Como afirmei anteriormente, não se trata de brigar com as inovações e os avanços proporcionados pela ciência e pela tecnologia. Com tantas ferramentas tecnológicas dinâmicas e divertidas torna-se cada vez mais difícil encontrar um jovem com um livro nas mãos. Mesmo sabendo que a concorrência chega a ser desleal, ouso sugerir que crianças e jovens sejam estimulados a dispor ao menos de parte do seu tempo para cultivar o salutar hábito da leitura, construindo, assim, um repertório que lhes permitirá desenvolver o potencial criativo e agregar valor à sua competência individual.

 

Referências bibliográficas e webgráficas

CHRISTENSEN, Clayton M. Inovação na sala de aula: como a inovação disruptiva muda a forma de aprender. Tradução de Rodrigo Sardenberg. Porto Alegre: Bookman, 2012.

PAGÉS, Catalina; LAMAS, Maria Aparecida (Organizadoras). Círculos de leitura: a arte do encontro. São Paulo: Recriar Editorial, 2018.

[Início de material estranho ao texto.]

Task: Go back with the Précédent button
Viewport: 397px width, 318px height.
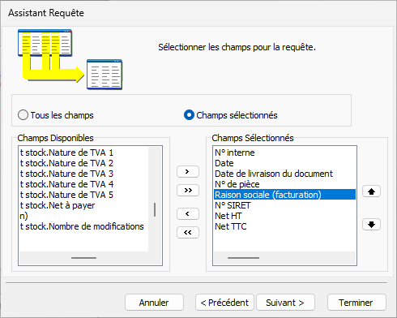Action: pos(224,303)
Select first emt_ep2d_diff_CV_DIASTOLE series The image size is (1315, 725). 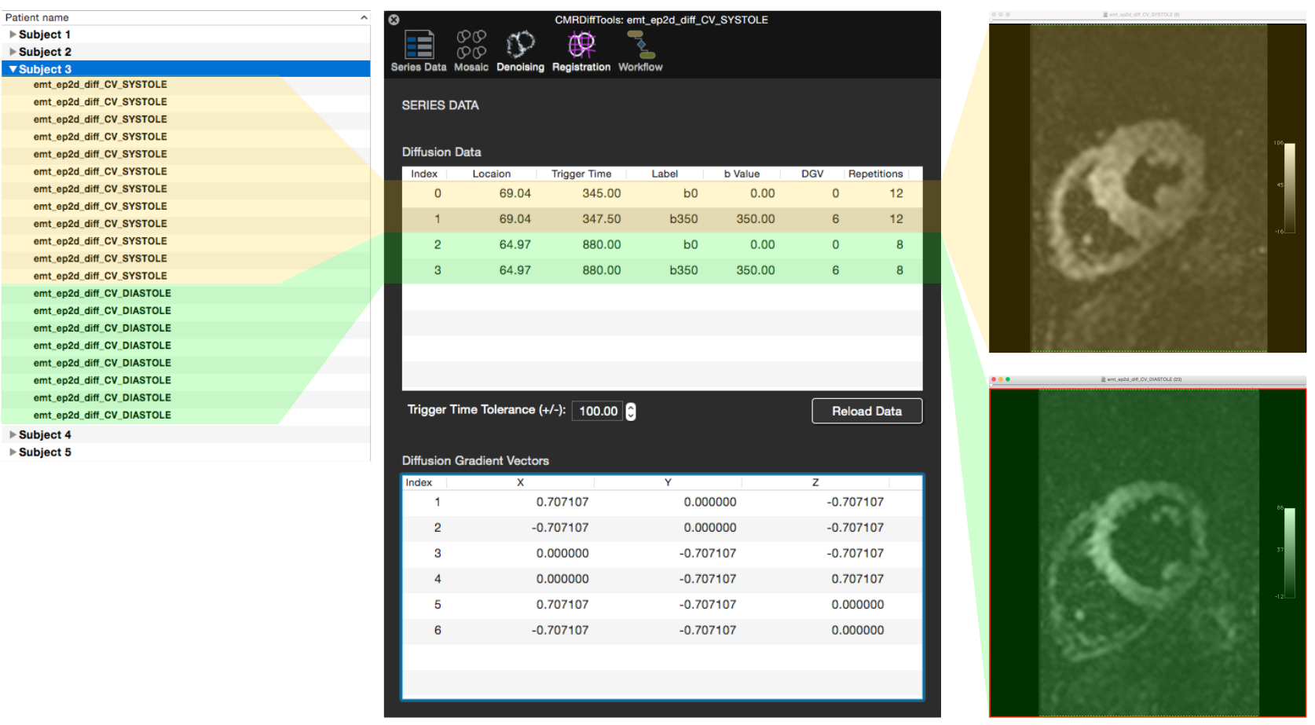coord(102,294)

PETIT, Michèle. Os jovens e a leitura: uma nova perspectiva. Tradução de Celina Olga de Souza.São Paulo: Editora 34, 2009. 

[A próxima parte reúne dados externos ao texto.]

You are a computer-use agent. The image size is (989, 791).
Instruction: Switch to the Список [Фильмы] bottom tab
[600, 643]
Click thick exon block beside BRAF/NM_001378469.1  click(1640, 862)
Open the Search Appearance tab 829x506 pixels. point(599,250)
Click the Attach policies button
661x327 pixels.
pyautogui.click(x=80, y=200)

TODOS pela Educação (org.). Anuário Brasileiro da Educação Básica. Brasília: Moderna, 2021. Disponível em https://todospelaeducacao.org.br/wordpress/wp-content/uploads/2021/07/Anuario_21final.pdf.

[1] O fato de participarem estudantes tanto de escolas públicas como de privadas resulta, provavelmente, num desempenho melhor do que se fossem apenas estudantes de escolas públicas.